The 7-inch figure was first shown as a prototype (or at least, I first saw it) back in February of 2012 and this looks just about as good. It's smaller, of course, but it's no less gorgeous. Intricate gold trim, glossy black eyes, little purple jewels, and even a surprise (removable) belt were included to make this a stunning figure. It's just about the same size as Masters of the Universe Classics and various "Legends" and "Classics" and "Kingdom" figures you've bought, with better deco and articulation. It's a 21st-century Battle Beasts warrior, complete with nearly 25 joints depending on how you feel like counting. Each elbow is double-jointed. The wrists bend and swivel.

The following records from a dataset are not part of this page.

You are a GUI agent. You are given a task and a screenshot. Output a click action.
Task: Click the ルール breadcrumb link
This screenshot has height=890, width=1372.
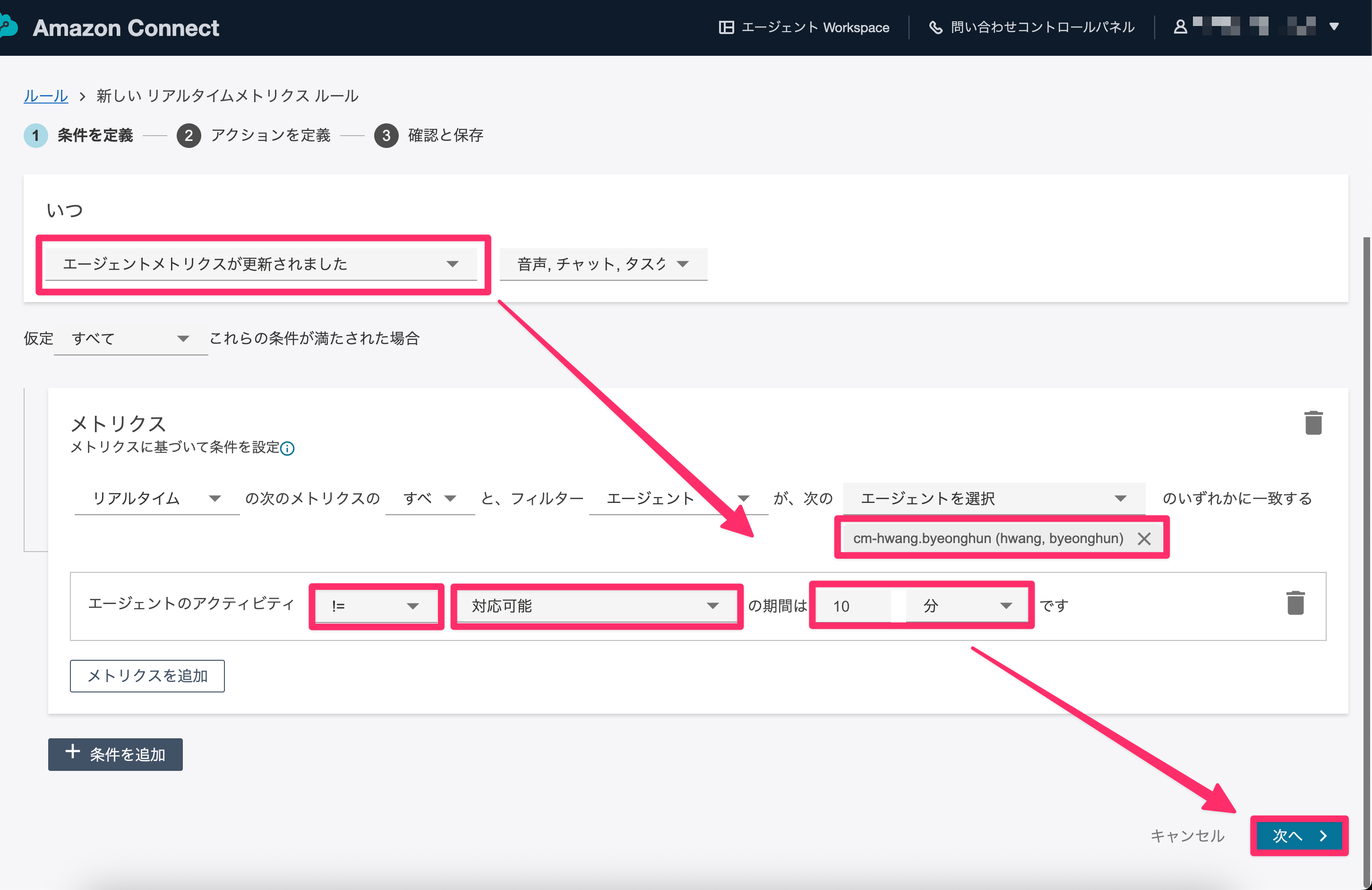pos(45,96)
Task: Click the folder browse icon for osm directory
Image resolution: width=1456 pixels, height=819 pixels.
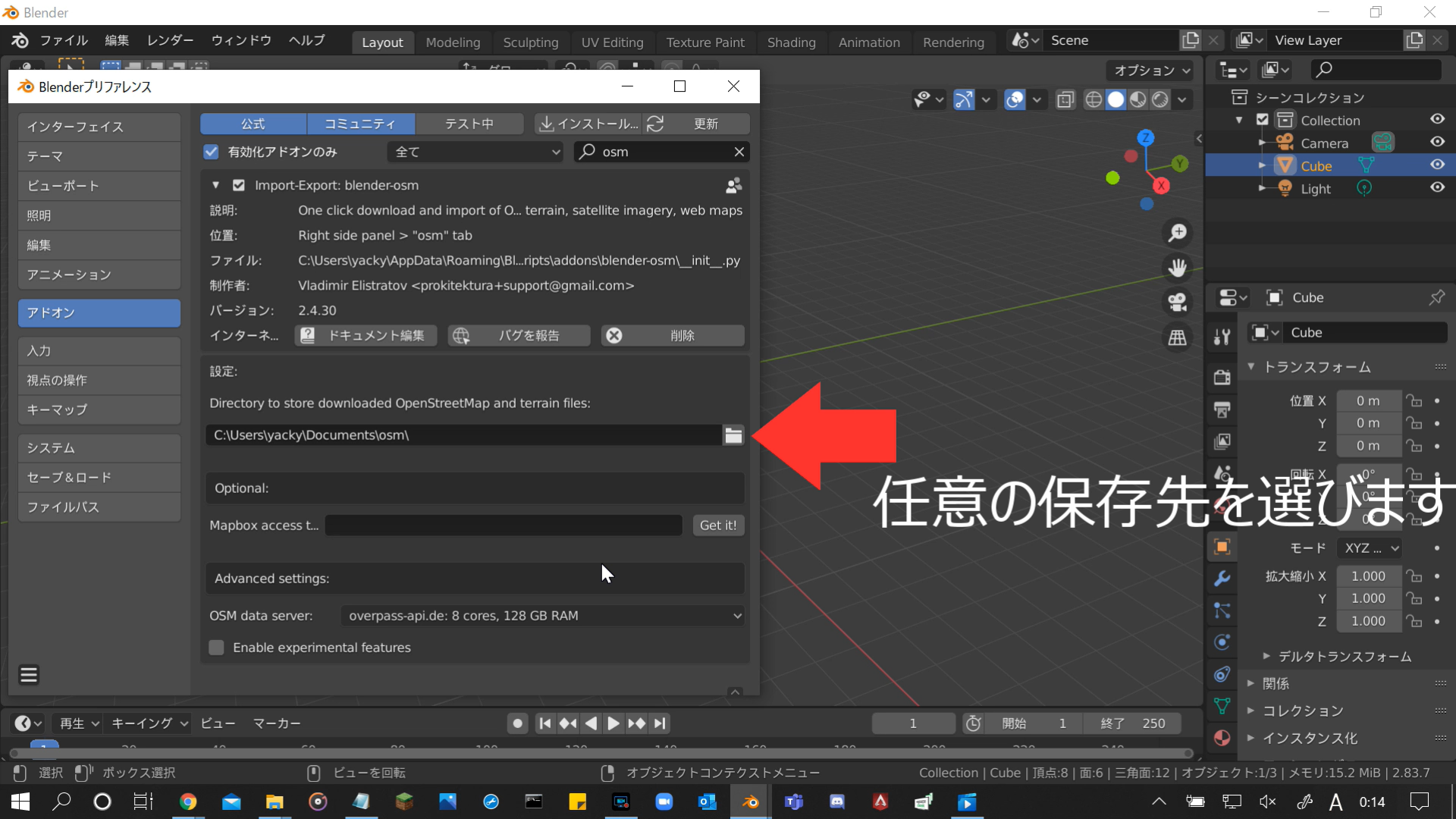Action: click(x=733, y=435)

The ankles can pivot and hinge, and of course with all this articulation comes the trapping of falling over because gravity on a figure of this size will cause gradual sagging. A figure that stands now may collapse within an hour if you didn't spring for the optional and superb $3 display stands. I bought 5 and I wish I bought more for all my other 6-inch figures, they're just that good. But I digress.

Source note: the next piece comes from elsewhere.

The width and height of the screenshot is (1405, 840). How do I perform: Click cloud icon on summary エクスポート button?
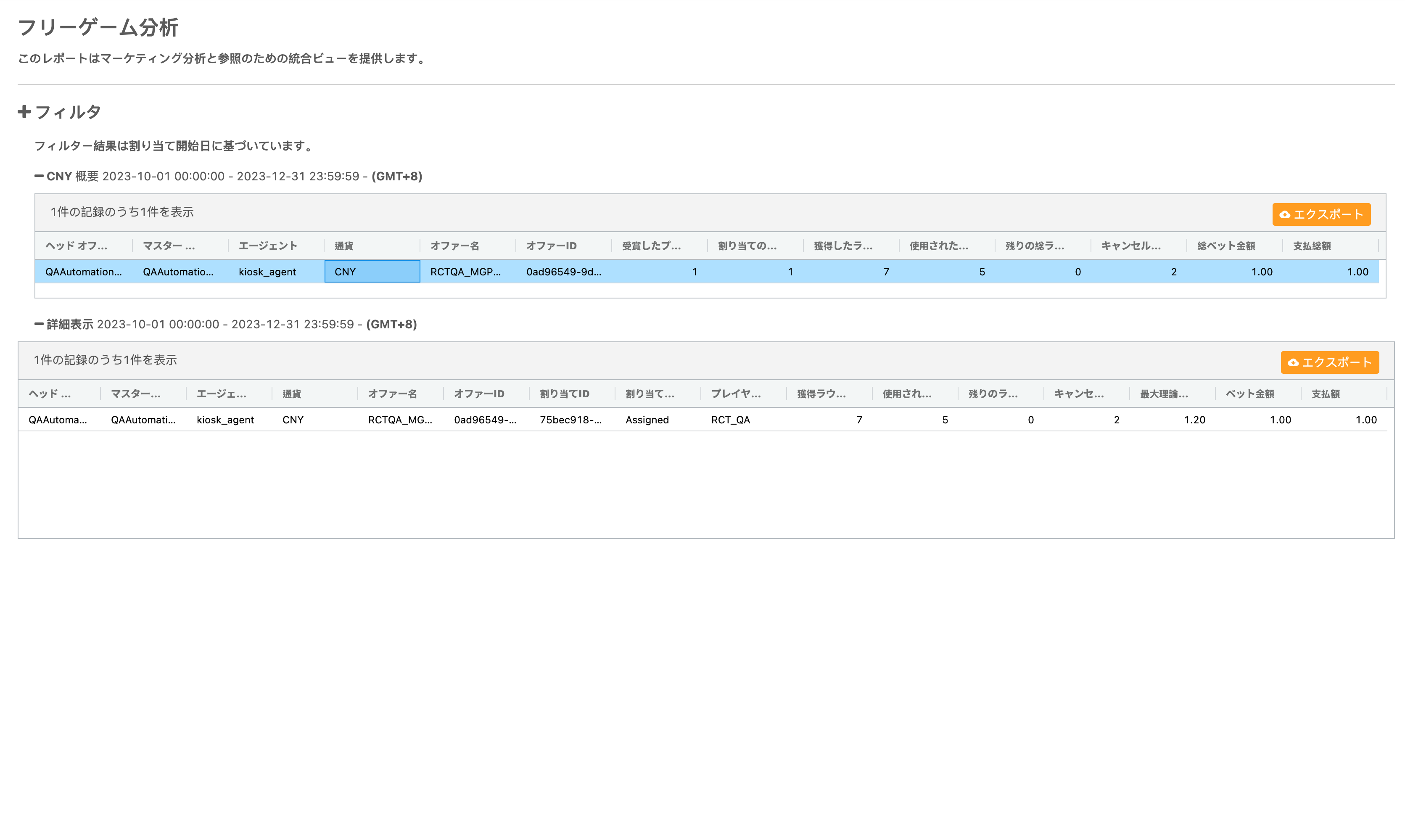click(x=1284, y=214)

Cardinus splits apart at the waist so you can remove his belt if you like, and I think he looks better without it. It's gorgeous - there's a lucky human hand, pouches, a horn, and other little individually painted details that make this figure seem like a steal. It's just that the belt, like the extra claws, seem to add extra cost to the figure with minimal benefits. The figure's design is already nearly perfect, with various scenes etched in the costume. The belt blocks a view of a castle on the figure's torso, complete with the moon. It's really beautiful (particularly on the two-up prototypes) and even here, it's still great. It's just that it's a lot tougher to see with the belt in the way. The belt also blocks the view of the tail, which you probably wouldn't have really ever looked at anyway. It's not like you're going to gawk at these figures from behind, but if you do you'll notice two tiny gold wings which are supposedly removable so you can plug in a set of optional $18 pair of jointed wings. Pretty as they are, I opted out because nearly doubling the price of the figure didn't seem like a good idea to me and given the figures' difficulties standing I doubt they would have helped things.
Sculpting a figure of this quality can't be easy, with the amazing detail on each feather and the hyper-realism of the clawed feet. Every step of the way, the figure looks beautiful and in some cases disturbingly real. The hands are a little silly - feathered fingers look like they stretch the limits of what a humanoid bird should look like - but the rest of the figure is so wonderful it won't bother anyone for long. Each hand has no problem gripping the included staff weapon, which has a mace on one end or an optional spear tip you can plug into the other. If you don't care for this weapon and happen to be a fan of Masters of the Universe Classics, their weapon packs just happen to be the same scale as these figures. They're great neighbors for your Eternians and Etherians. Or Anitherians.
With 14 flavors of bird, Cardinus is one of many and possibly too much of a good thing. The paint, feet, and belt changes help the bodies look distinct even though they're all pretty much the same figure with a new head. Cardinus seems perfect for the holiday season, so here he is - and he's worth getting if the price is right. The few figures from this line on eBay so far have proven expensive and if the Horsemen really, truly didn't make any extras I may begrudgingly have to overpay for some more on the secondary market myself - I really wish I bought (and thought I bought) the Rooster. It's an impressive specimen, but obviously at those prices nobody should collect them all. You'd want to have at least a couple of these around if you've got a decent 6-inch action figure collection.